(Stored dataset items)
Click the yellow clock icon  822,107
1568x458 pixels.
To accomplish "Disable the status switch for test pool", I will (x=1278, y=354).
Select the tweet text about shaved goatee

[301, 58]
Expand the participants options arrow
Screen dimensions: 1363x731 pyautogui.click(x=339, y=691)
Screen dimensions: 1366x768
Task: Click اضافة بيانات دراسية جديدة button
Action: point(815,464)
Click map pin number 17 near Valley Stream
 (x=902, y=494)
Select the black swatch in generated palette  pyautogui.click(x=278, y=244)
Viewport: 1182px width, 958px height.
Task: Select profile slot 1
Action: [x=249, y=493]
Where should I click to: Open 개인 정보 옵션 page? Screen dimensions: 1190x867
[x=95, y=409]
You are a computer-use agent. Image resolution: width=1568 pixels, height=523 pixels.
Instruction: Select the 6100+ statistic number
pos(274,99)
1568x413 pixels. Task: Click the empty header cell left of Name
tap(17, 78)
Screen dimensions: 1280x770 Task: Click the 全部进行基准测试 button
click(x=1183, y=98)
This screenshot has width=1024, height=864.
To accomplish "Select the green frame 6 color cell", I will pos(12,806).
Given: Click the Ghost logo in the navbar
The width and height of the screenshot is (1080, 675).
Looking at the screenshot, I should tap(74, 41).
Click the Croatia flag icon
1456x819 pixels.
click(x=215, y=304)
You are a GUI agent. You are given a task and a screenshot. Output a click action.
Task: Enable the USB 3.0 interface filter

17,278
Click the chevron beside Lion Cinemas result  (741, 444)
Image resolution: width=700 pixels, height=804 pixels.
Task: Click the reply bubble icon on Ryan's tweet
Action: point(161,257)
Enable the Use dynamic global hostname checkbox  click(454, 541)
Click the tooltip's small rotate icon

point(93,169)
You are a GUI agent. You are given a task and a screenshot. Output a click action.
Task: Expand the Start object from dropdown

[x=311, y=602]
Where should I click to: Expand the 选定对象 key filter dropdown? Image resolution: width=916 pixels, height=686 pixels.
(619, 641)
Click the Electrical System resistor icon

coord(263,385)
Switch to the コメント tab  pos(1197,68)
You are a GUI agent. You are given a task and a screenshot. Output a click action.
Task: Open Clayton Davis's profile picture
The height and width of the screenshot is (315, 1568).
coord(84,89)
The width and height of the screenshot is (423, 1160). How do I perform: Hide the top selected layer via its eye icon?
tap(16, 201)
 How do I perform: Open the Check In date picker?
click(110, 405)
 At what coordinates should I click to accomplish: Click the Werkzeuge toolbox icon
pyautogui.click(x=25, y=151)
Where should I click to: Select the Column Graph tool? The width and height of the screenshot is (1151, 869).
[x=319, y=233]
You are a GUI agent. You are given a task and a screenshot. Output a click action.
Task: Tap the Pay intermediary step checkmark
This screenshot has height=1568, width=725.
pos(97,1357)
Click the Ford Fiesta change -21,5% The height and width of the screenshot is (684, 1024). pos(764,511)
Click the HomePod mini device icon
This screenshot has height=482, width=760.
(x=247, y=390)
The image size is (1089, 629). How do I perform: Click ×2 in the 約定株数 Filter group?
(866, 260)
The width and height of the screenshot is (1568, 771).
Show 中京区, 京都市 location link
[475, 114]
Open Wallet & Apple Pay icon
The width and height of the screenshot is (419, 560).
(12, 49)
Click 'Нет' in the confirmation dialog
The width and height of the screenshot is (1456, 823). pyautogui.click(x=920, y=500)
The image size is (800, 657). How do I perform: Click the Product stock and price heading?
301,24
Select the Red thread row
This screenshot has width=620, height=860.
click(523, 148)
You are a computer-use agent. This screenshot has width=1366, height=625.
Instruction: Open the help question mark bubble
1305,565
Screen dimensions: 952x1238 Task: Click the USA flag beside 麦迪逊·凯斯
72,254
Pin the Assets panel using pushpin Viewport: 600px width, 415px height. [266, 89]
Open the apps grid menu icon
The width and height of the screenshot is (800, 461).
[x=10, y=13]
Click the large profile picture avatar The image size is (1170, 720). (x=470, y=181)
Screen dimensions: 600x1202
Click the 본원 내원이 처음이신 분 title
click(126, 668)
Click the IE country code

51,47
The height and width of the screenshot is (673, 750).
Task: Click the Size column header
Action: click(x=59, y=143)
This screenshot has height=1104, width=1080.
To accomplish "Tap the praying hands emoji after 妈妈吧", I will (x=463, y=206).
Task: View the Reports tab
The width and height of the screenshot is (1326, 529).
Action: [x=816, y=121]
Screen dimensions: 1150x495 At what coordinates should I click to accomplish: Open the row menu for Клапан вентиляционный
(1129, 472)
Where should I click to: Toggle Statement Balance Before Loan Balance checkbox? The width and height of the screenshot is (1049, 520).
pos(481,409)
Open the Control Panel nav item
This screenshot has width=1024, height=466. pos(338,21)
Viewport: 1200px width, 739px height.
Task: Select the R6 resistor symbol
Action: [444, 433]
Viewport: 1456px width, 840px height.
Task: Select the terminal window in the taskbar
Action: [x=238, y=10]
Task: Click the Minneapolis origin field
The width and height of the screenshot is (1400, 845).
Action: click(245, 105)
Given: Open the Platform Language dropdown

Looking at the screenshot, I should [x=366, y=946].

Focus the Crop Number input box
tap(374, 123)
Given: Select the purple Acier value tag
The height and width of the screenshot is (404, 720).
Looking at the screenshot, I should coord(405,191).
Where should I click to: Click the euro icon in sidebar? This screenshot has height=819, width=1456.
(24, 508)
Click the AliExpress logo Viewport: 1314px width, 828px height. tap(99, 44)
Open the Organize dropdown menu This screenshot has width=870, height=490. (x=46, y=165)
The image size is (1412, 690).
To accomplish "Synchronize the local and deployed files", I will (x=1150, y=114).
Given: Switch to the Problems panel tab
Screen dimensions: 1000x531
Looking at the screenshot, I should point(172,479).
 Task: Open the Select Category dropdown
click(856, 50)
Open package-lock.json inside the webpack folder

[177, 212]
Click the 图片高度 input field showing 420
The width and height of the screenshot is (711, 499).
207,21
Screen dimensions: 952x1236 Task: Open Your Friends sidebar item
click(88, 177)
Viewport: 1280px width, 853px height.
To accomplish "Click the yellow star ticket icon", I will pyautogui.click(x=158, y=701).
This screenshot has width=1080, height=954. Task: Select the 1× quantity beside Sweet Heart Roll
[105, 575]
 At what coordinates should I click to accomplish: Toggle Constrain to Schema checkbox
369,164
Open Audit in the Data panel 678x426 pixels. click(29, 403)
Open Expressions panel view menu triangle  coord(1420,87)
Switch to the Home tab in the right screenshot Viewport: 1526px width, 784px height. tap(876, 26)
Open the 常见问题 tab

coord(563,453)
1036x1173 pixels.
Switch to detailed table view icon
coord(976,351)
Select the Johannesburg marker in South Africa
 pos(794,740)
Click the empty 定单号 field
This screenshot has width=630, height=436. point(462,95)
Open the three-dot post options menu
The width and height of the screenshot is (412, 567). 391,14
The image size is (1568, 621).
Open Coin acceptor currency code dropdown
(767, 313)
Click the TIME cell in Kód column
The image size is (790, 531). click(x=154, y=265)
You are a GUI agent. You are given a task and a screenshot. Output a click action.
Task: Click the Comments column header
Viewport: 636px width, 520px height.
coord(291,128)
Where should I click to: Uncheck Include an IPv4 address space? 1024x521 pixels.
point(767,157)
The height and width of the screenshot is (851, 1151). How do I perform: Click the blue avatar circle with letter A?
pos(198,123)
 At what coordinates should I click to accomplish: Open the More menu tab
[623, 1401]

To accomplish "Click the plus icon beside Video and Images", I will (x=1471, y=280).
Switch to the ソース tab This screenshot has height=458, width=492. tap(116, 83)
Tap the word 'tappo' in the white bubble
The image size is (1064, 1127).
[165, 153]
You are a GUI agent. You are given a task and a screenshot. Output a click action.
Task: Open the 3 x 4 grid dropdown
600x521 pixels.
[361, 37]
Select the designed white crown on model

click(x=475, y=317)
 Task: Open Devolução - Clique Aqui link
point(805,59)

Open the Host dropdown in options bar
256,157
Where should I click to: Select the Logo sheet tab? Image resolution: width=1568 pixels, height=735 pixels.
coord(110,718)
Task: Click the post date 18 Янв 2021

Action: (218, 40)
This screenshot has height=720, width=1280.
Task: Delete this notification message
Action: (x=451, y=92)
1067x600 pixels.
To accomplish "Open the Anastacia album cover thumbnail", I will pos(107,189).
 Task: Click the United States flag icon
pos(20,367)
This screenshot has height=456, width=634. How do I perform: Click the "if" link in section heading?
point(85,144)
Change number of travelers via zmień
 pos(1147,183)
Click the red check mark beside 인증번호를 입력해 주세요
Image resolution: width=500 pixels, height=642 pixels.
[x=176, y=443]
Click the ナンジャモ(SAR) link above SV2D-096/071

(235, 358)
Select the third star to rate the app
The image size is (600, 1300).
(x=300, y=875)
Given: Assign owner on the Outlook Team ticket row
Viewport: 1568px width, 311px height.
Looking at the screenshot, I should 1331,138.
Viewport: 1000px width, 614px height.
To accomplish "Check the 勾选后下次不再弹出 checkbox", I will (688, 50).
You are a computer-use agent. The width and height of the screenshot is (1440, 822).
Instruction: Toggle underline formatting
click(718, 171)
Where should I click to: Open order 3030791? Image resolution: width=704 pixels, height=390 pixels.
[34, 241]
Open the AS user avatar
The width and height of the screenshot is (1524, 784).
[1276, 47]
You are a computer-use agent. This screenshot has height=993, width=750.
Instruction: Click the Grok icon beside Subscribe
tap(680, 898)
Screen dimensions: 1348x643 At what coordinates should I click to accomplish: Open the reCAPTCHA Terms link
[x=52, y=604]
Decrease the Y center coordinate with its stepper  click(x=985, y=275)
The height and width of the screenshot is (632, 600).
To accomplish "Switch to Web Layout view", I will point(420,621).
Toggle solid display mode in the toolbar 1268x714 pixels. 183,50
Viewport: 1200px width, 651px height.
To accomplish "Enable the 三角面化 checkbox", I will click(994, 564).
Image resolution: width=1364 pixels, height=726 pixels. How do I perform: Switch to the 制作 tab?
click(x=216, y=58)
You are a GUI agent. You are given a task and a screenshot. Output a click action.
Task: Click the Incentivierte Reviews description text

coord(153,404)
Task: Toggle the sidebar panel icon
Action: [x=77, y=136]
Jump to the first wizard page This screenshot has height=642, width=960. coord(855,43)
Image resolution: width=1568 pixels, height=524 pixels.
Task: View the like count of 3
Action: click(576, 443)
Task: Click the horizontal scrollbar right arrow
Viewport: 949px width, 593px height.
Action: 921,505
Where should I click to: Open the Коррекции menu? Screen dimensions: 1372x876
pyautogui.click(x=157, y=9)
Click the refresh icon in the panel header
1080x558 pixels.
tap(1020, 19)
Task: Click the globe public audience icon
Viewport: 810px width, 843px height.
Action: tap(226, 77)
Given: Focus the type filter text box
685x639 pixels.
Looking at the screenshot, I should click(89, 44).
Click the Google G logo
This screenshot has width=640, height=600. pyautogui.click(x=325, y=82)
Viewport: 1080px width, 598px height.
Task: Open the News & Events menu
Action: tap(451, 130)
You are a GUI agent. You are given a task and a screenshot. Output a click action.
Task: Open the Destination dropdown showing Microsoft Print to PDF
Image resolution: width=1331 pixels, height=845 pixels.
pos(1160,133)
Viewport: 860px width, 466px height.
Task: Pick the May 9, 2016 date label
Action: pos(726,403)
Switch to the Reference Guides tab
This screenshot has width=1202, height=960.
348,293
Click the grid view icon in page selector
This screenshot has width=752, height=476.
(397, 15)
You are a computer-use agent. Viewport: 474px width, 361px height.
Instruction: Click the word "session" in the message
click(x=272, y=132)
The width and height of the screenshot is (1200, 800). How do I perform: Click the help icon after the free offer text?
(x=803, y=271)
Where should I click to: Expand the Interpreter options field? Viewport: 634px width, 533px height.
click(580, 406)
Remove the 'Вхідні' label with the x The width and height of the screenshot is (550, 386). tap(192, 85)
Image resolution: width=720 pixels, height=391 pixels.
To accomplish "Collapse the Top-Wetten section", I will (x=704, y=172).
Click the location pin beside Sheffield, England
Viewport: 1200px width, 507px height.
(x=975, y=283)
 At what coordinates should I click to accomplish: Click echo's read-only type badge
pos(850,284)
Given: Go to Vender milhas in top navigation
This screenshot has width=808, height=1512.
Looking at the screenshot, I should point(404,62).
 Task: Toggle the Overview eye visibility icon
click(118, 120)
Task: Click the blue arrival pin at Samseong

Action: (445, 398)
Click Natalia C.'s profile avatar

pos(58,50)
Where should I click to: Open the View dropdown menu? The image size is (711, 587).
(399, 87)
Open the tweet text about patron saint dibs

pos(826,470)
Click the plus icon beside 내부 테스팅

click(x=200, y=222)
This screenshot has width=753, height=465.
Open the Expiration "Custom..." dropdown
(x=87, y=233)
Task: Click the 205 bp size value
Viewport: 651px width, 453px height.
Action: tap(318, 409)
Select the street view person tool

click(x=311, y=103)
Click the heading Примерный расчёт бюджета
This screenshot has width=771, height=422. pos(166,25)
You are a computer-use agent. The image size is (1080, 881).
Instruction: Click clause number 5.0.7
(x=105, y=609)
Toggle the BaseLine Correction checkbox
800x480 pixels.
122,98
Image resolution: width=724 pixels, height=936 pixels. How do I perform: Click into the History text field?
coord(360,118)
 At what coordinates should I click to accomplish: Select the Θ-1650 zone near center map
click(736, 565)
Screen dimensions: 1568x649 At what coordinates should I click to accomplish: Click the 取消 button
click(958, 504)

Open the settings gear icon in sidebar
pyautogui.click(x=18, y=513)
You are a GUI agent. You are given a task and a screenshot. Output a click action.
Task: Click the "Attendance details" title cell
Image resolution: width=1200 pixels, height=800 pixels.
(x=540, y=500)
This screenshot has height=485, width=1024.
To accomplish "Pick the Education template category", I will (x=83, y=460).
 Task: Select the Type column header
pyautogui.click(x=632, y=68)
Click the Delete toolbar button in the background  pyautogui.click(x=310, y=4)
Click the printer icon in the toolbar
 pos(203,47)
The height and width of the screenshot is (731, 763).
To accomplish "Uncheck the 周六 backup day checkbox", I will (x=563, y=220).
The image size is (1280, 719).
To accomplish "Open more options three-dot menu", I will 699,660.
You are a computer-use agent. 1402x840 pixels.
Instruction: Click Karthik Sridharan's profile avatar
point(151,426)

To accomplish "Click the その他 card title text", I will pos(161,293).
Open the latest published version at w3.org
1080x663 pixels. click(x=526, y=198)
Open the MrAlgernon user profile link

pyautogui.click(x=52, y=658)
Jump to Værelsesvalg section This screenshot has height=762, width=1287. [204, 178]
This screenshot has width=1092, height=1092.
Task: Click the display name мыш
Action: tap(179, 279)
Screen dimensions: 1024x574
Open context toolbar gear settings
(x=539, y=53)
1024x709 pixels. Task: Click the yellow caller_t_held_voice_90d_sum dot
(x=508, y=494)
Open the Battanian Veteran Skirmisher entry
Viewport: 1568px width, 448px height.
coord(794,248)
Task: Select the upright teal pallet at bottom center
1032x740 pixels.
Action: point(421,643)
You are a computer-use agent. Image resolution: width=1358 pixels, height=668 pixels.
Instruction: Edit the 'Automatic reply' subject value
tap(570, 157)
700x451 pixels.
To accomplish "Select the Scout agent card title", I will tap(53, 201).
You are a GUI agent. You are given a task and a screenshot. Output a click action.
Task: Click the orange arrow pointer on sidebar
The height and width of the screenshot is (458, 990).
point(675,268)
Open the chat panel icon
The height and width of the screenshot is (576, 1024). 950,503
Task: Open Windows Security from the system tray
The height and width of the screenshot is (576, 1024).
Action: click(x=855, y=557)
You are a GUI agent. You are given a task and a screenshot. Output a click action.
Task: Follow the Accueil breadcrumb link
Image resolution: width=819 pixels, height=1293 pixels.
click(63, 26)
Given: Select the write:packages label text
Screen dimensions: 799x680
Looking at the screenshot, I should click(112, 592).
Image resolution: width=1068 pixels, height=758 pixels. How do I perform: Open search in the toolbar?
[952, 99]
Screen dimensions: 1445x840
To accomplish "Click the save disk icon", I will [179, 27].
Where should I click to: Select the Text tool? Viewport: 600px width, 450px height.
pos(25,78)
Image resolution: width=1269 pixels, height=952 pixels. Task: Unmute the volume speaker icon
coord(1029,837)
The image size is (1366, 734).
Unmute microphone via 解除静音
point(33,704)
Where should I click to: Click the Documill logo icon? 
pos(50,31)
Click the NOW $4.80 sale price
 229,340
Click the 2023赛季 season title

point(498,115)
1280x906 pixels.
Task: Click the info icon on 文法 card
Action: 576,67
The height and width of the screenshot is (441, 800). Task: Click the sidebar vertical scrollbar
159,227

• WORK INSTRUCTION:
Scan the records above for the string "picture", and copy every line where it turns up.

• RESULT BELOW:
Task: Open Clayton Davis's profile picture
Click the large profile picture avatar The image size is (1170, 720). (x=470, y=181)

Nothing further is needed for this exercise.